# My Barnvelder chicks



## mickster71 (Nov 15, 2017)

. Couple days old 







. Week old 







now 12 weeks and he is gonna be a corker! 







also hen at 12 weeks


----------



## boskelli1571 (Oct 30, 2017)

Love those Barnies - they have so much personality


----------



## seminole wind (Aug 22, 2015)

They are beautiful birds!!! How did you choose Barnvelders?


----------



## mickster71 (Nov 15, 2017)

seminolewind said:


> They are beautiful birds!!! How did you choose Barnvelders?

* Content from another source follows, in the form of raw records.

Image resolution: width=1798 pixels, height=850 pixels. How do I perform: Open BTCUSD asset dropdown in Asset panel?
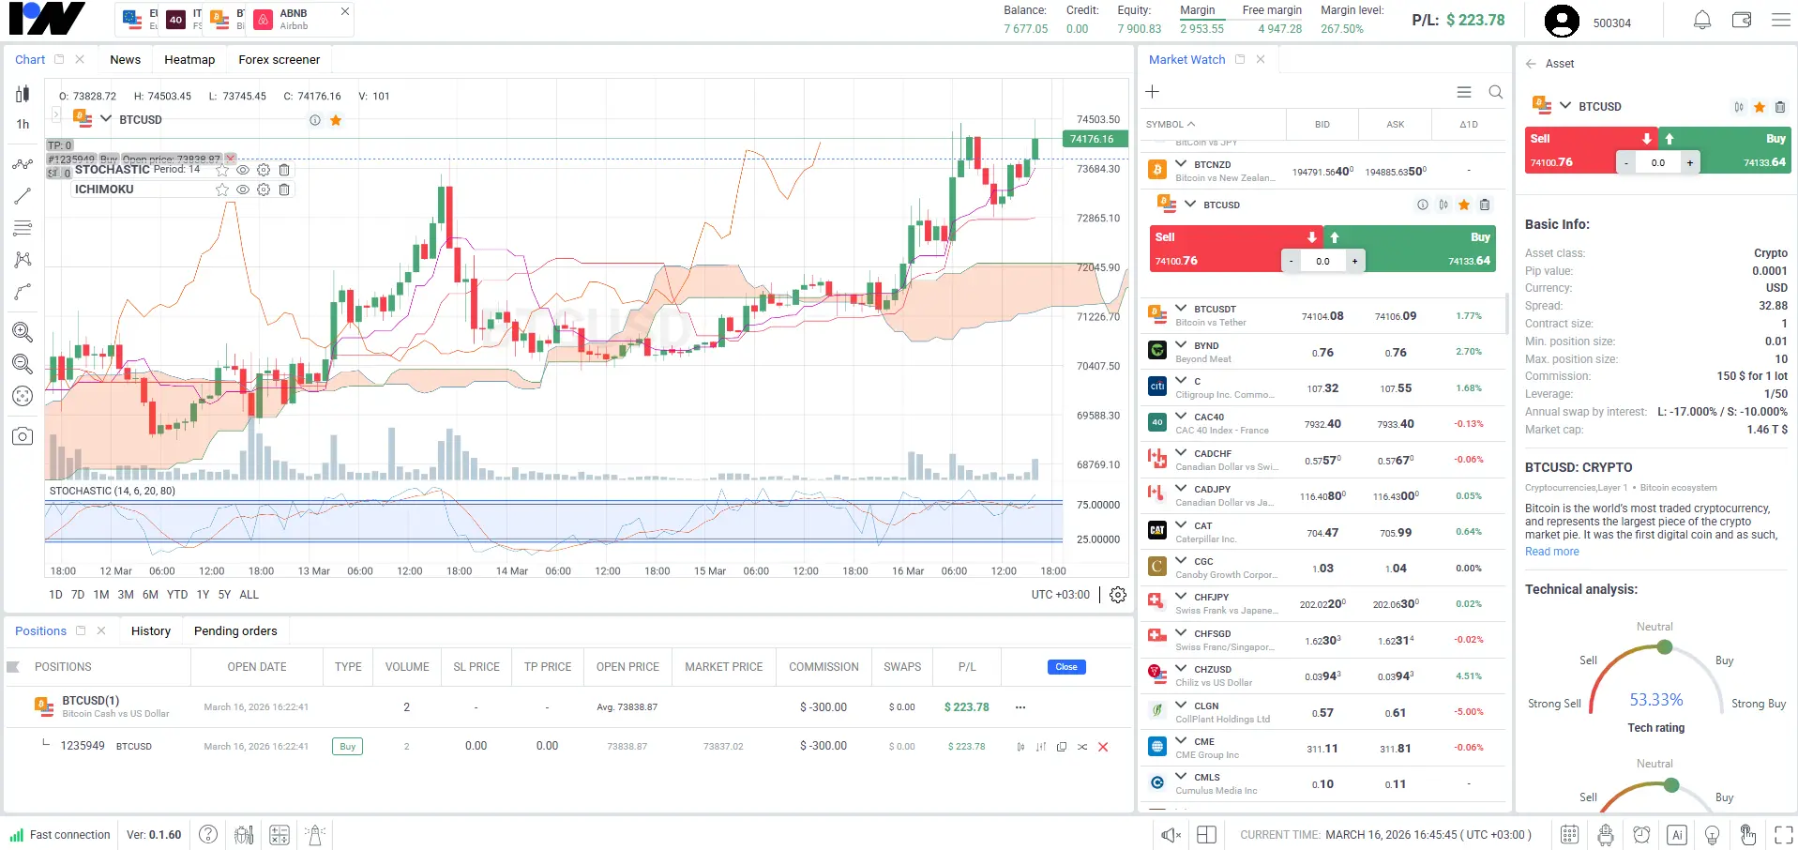coord(1564,106)
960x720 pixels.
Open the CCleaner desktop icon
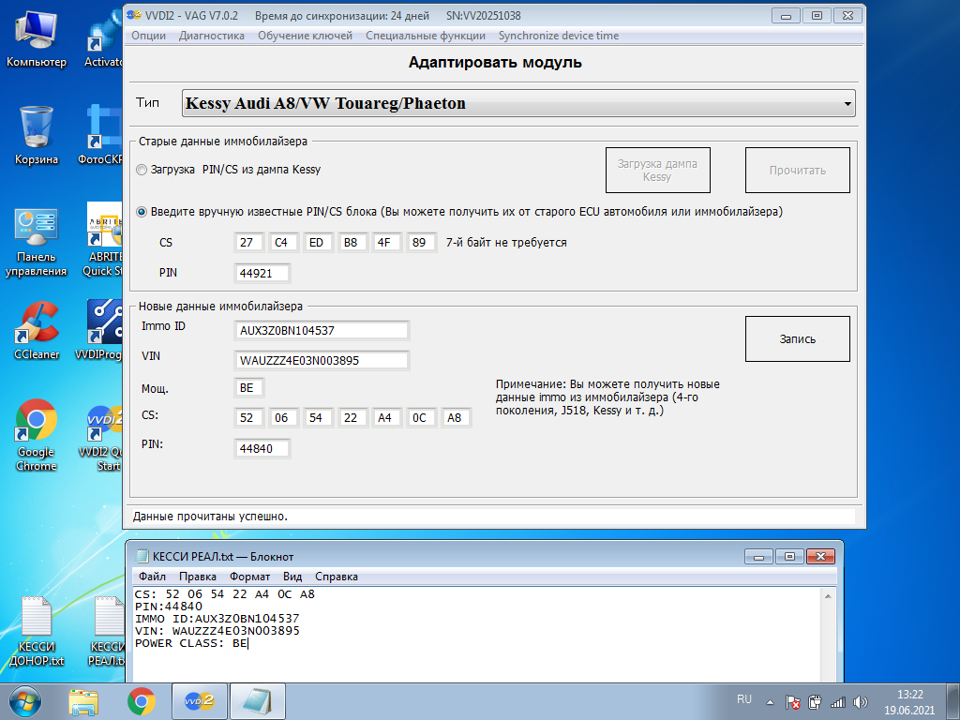click(x=36, y=323)
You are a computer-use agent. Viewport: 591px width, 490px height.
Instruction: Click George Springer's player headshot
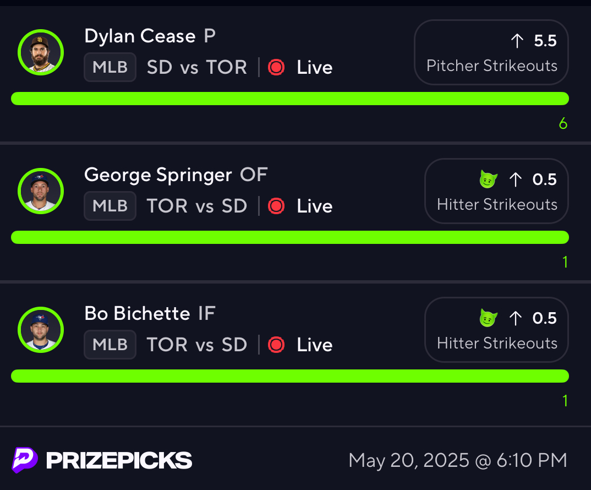(41, 191)
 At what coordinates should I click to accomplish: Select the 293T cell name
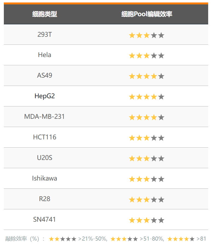(45, 35)
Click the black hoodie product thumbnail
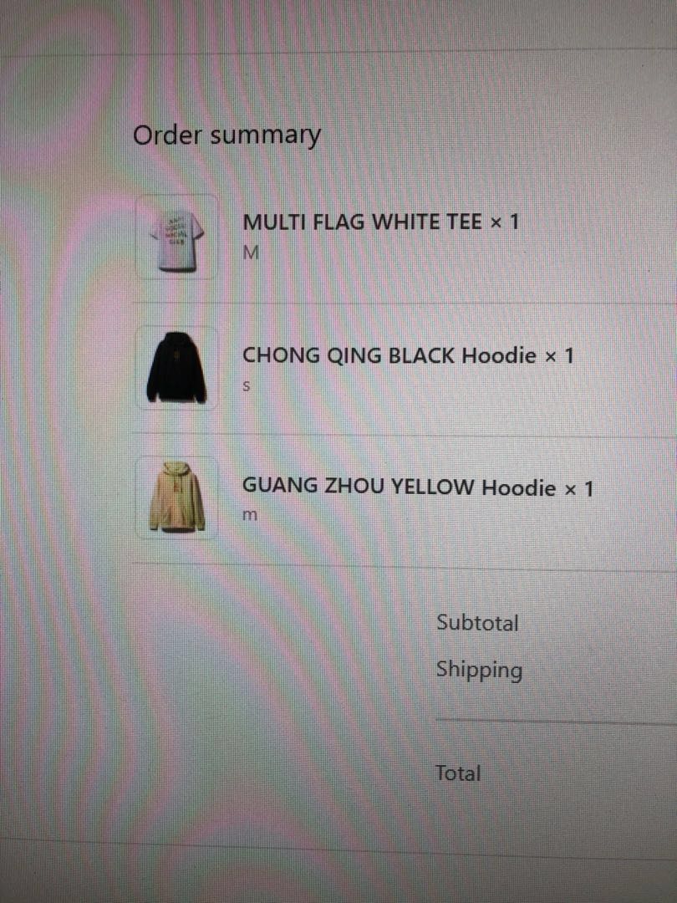677x903 pixels. point(176,367)
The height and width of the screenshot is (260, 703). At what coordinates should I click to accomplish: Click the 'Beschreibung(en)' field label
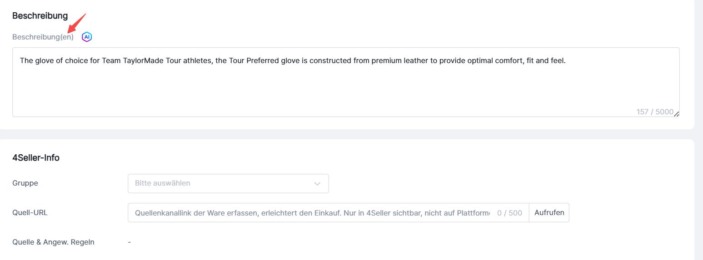pos(43,37)
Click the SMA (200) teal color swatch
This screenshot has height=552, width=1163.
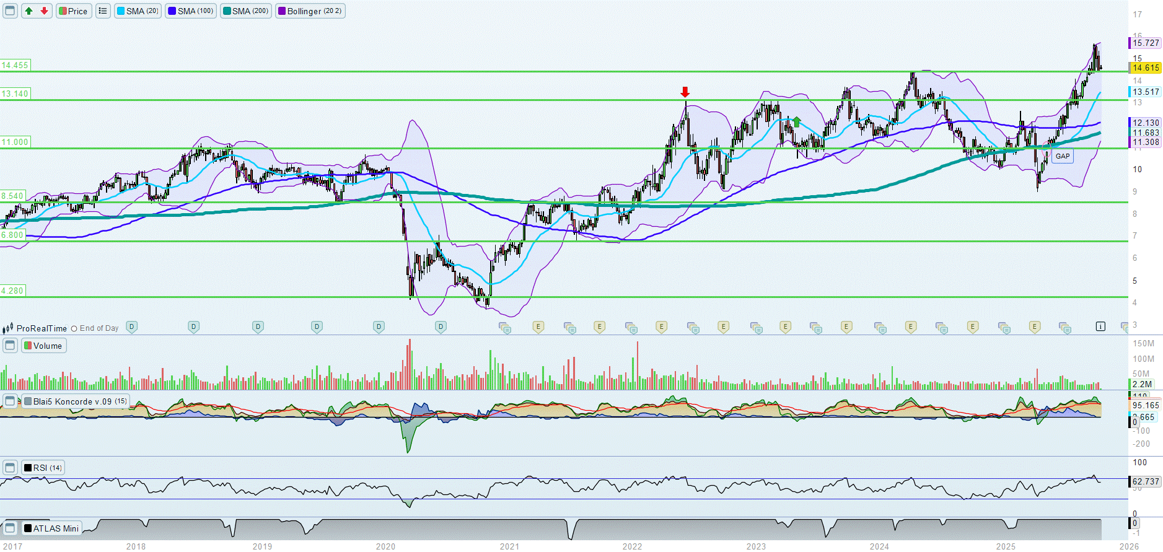coord(227,11)
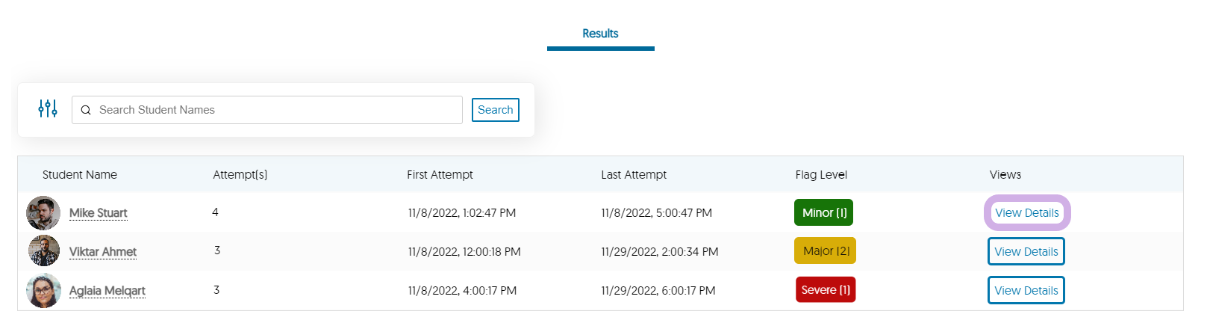The width and height of the screenshot is (1207, 326).
Task: View Details for Mike Stuart
Action: (x=1027, y=213)

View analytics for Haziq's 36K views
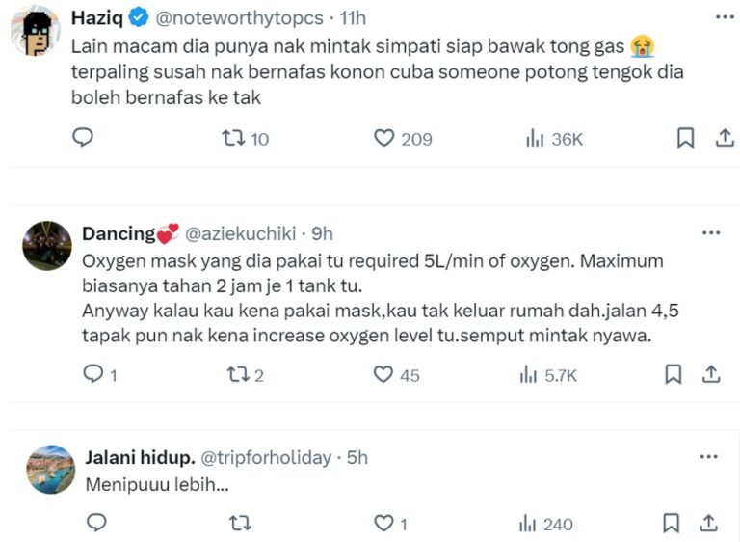click(x=536, y=138)
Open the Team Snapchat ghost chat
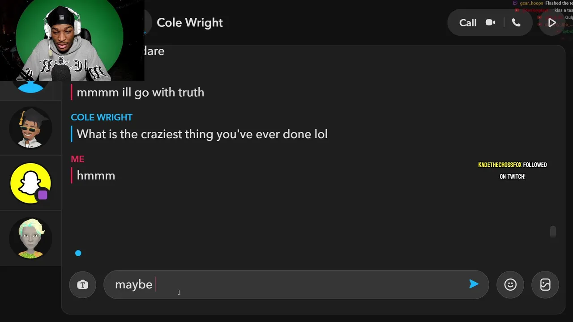This screenshot has height=322, width=573. coord(30,183)
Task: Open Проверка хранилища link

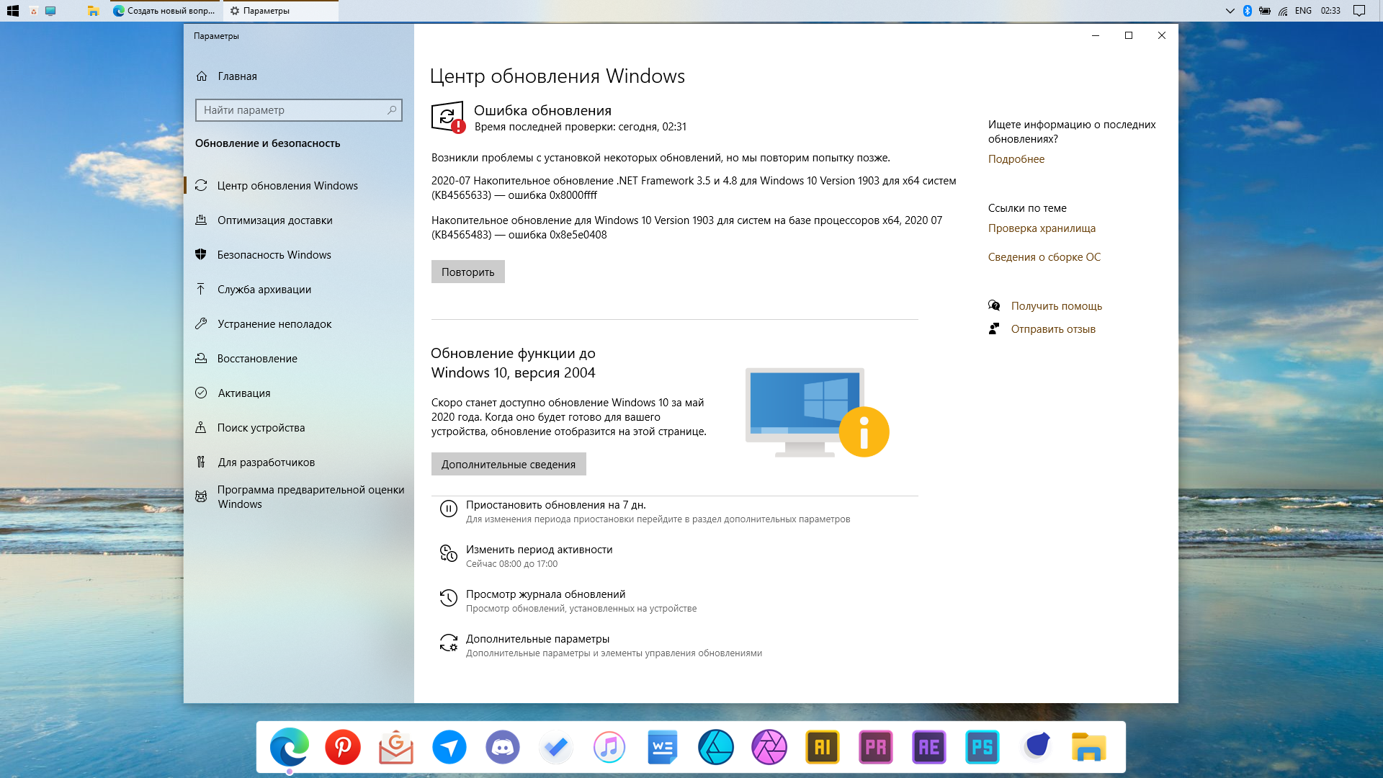Action: tap(1042, 228)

Hi, thankyou, by accident really, we wanted some eggs as our silie went broody, went a walk round a breeders who has loads of different breeds and as soon as i spotted the adult barnvelders i thought wow beautiful birds, and they were show stock so had to have a couple of eggs, there is also a couple of buff orpingtons and i had 3 wellsummer bantam eggs but they didn't hatch


----------



## chickenqueen (Jan 9, 2016)

I am always amazed about the number of people with chickens in the house.Dale makes it out to be I'm the only idiot that lets a chicken in the house.It always nice to know I'm in good company.


----------



## mickster71 (Nov 15, 2017)

chickenqueen said:


> I am always amazed about the number of people with chickens in the house.Dale makes it out to be I'm the only idiot that lets a chicken in the house.It always nice to know I'm in good company.


Haha no nothing wrong with it allows them to get used to you, the big girls (the layers) are tapping at the back door to get in  bloody pests they are lol


----------



## seminole wind (Aug 22, 2015)

I would have done it except for the dog.


----------



## chickenqueen (Jan 9, 2016)

I even have one who whines to get in to pick at the birdseed in the bird room,then lays an egg in my dirty laundry basket.Then she pecks my knee for her treat.She may be spoiled but at least she delivers....


----------



## mickster71 (Nov 15, 2017)

chickenqueen said:


> I even have one who whines to get in to pick at the birdseed in the bird room,then lays an egg in my dirty laundry basket.Then she pecks my knee for her treat.She may be spoiled but at least she delivers....


Thats brilliant, they all have their different personalities and quite funny too


----------